In Greek mythology, Sisyphus is a king who, in punishment for being avaricious and deceitful, for killing travelers and stuff, is punished by the Gods. His punishment is that he will roll an immense boulder up a hill only to watch it fall back down again. And he will do this forever. I think when Zeus gave this punishment to Sisyphus, he knew the future. And he knew: this would be a perfect metaphor for modern dating.
Ugh. Modern dating. Double ugh! Dating, in general.
Recently, my parents were discussing throwing me a block party with their new neighbors’ grandkids. The intent was, of course, to find me a suitor. (…) Yes, they were kidding, but still. My Dad offered a laugh. My Mom told me I needed to date less attractive people. Then the conversation melted into my old boyfriends, which is a really fun topic for me. They recounted each one chronologically. Like each had a hash mark on one of those timelines I made on blue and white paper in elementary school.
Lately, there’s been more of this kind of talk. I’m in a sparkly dress on stage, and the game show host opens “Door nummmmmbbberrr One!” Then two, then three. I’ve been dragged here by concerned, elder adults. My grandma who burns sage in little bowls in her house. My Mom, who directs a cat-laser pointer to the wall, telling me she wants me to lower my expectations. A few weeks ago, a family friend at a wedding happy hour eyed me across a table strewn with a white table cloth: “You should meet my nephew, Andrew. He’s a firefighter. He’s 32. He doesn’t quite have his s$*% together yet, but he’s getting there,” her pearls dripped over her black and white polka-dotted dress. “He’s cute,” she said, like that erased the fact that he didn’t have his s@*% together.

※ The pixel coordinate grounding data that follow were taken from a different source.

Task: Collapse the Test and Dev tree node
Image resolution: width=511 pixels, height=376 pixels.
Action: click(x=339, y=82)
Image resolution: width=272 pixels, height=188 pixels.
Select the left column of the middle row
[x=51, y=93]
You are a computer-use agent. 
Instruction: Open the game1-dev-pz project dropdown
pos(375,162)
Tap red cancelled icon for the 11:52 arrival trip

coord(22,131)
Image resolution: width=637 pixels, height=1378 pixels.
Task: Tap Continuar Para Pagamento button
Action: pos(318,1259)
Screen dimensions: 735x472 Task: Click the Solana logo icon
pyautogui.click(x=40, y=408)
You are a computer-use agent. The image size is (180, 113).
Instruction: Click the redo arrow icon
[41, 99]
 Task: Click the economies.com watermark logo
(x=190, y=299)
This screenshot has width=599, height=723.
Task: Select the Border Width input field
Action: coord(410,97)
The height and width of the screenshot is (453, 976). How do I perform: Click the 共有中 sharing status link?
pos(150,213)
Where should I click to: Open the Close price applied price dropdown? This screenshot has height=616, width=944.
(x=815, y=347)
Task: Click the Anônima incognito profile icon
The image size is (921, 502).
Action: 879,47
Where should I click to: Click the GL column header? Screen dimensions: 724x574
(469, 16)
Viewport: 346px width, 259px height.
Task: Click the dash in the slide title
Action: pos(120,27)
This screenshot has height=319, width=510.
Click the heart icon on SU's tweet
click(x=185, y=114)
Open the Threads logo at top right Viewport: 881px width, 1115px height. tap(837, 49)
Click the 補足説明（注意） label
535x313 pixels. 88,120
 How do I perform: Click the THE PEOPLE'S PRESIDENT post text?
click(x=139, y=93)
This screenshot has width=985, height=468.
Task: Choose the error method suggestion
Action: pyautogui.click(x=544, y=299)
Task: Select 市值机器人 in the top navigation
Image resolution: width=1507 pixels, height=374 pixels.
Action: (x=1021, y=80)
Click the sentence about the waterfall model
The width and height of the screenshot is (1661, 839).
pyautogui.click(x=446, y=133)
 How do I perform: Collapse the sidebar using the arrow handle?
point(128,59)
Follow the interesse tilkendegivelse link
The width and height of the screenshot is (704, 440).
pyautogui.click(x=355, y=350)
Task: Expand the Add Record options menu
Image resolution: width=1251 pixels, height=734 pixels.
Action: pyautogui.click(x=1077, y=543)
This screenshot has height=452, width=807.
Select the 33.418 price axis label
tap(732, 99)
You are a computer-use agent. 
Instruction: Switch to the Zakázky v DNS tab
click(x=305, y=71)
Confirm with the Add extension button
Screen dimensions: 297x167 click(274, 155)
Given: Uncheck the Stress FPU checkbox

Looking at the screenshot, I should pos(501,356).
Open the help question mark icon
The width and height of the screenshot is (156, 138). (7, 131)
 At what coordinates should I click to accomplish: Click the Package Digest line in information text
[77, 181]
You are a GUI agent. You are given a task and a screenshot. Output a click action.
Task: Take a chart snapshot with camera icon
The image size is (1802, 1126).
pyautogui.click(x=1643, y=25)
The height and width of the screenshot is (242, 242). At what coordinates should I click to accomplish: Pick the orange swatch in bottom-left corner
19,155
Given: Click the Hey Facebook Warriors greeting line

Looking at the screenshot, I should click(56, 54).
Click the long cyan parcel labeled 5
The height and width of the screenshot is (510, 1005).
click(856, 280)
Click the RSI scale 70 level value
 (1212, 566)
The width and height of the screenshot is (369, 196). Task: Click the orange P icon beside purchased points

When my parents were talking about my old boyfriends, it was like an especially powerful wave churning up sand. So much sand, it gets in your eyes every time you go underwater. And I remembered them all – even the ones I couldn’t call boyfriends. Each was so different. One couldn’t stand being in the inside of a Starbucks because there were too many people. It drove a phobia of his through the roof. One had a penchant for buying whole coconuts on the way home from the bars. For one I drove to an LA Neiman Marcus buying a white, short dress with cut outs of flowers around my waist for prom. I confessed my feelings for someone who didn’t feel the same inside a MacDonald’s in a winter Prague. First kisses. “I love you’s.” Tears. Watching my phone, waiting for it to buzz with a text message that didn’t come. These images swirled together in this cyclone that opened up to nothingness in the sky.
It didn’t feel all bad. No, not at all. But I was very aware in that moment that I’d done of a lot of starting over. Like Sisyphus. I’d pushed boulders to the top, bared my heart, and cried when the boulder fell back down again. But I’d tried. I’d put myself out there. And what I fear, more lately, is that I’m so afraid of failing again, like Sisyphus, I’m so afraid of being hurt, or falling short, that I won’t even try. I won’t trust it enough to let it work. I won’t believe in love, and thus I won’t find it.
And the kicker is, the truth is, I may one day meet someone. Or I may not. It’s not a guarantee. But in that alone, I am not like Sisyphus. I am only like Sisyphus if I stop trusting Life. If I stop believing that things work out for the best. If I stop trying, and believing in the big things that make me feel like I stretch a million miles in every direction. Like writing book. Learning to garden. Like a veil whipping at my head in the wind on the beach. I am only like Sisyphus, doomed and broken, if I start to think small. If I start to think Life isn’t on my side.
And I don’t believe that’s our Fate. I believe that, since we weren’t born as flamingoes or anteaters… Since we are the only creatures who can perceive beauty… Make real plans… We bear this sort of responsibility to do good things with our lives. It sounds silly to say, but I could have been born as a cow in India, who was accidentally hit by a truck crossing the street. Or I could have not been born at all, which is actually very true, because I had a twin who passed away, etc. Had a doctor decided not to do an ultrasound and found my heartbeat, I would never have been.
We are like Sisyphus in the way that we are relentless. We start over. And though people don’t say it much: we suffer. But what I want to remember is something in my heart of hearts. And that’s if, if there is some kind of intelligence behind the wind whipping the pink bougainvillas around in a circular pile outside the library, and it’s the same thing that flows through the hearts of everyone like a worldwide spiderweb, it wants the best for me. And it wants me to do a good job with my life. And in my heart of hearts, I believe there is something. Something. So I will keep going on dates with guys who lied about their height in their profile. And I hope you… no, I hope you don’t do that, but you get what I mean.